The station formerly went by "Thunder 103.5" as a classic rock station that started on March 14, 1995, on 105.5 FM. Popular radio personality Ron Diaz was the morning drive host at that time. Towards the end of the classic rock format, WTBT was the Tampa affiliate for The Bob and Tom Show syndicated from Indianapolis.

===Flip to Country===
On April 13, 2005, WTBT flipped to its current country format as WFUS. It called itself "US 103.5". Its main competition is veteran country outlet WQYK 99.5 FM, owned by the Beasley Broadcast Group. That left Cox Radio's WHPT 102.5 FM as the market's only classic rock station at that time. iHeartMedia (then known as Clear Channel Communications) later relaunched the classic rock format as "Thunder Across The Bay", operating on FM translators at 94.5 FM (Gulfport), 99.1 FM (Holiday), 105.9 FM (Tampa), and on WMTX-HD2.

In August 2014, WFUS's HD2 subchannel's format changed to "Soft EZ Oldies", a format meant to compete with market leader WDUV. Prior to that, the HD2 subchannel was classic rock, branded as "Thunder 103.5 HD2".

In September 2014, WFUS-HD2 flipped once again, as alternative rock-formatted "ALT 99-9", meant to compete with Cox Radio's WSUN 97.1 FM. "ALT" was also broadcast on FM translator W207BU at 99.9 MHz, located in Bayonet Point.
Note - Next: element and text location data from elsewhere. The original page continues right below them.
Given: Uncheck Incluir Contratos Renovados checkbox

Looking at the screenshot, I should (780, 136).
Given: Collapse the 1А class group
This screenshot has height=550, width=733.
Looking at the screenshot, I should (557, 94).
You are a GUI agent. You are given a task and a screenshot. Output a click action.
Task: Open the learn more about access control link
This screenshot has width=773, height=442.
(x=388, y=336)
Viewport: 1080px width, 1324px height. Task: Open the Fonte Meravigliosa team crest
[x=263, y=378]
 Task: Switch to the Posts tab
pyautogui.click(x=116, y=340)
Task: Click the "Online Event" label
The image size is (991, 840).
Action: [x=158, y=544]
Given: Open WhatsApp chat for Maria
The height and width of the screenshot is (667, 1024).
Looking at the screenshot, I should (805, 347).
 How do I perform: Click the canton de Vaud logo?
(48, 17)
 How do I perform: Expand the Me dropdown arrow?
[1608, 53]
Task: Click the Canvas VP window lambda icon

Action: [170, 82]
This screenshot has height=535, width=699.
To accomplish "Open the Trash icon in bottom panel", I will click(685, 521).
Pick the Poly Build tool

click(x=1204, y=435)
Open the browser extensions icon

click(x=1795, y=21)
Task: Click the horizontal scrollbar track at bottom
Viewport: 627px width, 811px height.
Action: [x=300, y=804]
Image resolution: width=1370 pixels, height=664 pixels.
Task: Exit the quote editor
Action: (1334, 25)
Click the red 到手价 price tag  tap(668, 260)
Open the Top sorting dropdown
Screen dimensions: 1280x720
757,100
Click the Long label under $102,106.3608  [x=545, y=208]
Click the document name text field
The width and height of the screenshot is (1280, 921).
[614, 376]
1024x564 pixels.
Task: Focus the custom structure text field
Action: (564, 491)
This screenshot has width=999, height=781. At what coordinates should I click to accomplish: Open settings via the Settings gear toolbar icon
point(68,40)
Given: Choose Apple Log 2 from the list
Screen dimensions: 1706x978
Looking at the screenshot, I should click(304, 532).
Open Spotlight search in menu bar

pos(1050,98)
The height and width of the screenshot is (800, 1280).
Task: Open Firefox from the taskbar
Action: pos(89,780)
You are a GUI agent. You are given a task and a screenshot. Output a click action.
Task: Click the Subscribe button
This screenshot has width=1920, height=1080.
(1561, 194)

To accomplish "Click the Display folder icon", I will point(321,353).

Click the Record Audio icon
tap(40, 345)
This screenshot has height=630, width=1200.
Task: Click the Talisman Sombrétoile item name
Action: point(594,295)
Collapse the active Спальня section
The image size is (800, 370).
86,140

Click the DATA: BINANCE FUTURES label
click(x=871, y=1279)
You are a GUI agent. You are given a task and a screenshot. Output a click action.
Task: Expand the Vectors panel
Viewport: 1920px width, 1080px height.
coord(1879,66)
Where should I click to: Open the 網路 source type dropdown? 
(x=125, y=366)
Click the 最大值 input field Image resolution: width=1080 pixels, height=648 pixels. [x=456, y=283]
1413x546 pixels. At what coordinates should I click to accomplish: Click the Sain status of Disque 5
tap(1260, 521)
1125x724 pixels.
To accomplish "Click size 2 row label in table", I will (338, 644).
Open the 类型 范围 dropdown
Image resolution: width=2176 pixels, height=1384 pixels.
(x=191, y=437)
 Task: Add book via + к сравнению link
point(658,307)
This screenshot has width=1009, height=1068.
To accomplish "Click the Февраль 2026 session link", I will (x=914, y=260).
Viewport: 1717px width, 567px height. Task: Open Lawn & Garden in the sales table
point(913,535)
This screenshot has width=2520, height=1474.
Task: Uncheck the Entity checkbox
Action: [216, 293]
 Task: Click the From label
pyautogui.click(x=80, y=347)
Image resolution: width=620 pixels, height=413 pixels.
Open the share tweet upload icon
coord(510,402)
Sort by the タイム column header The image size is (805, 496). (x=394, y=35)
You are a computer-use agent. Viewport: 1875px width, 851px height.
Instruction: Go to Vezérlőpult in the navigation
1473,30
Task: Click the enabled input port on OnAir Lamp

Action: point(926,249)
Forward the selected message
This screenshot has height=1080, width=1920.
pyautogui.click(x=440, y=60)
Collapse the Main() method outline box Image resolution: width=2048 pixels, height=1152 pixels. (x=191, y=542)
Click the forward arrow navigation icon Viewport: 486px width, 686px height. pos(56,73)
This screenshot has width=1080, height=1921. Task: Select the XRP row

On November 7, 2014, at Noon, W207BU moved from 99.9 MHz to 100.3 MHz to eliminate interference with WXJB in Brooksville. The station then re-branded as "ALT 100.3". The translator also changed call letters, and is now identifying as W262CP. On March 14, 2016, the "ALT" format was replaced with a rebroadcast of iHeart's Sarasota-based tropical/Latin pop-formatted WRUB "Rumba 106.5".

WFUS was the official flagship station of the Tampa Bay Buccaneers NFL team from 2004 to 2016. Games are now airing on co-owned active rock station WXTB 97.9 FM.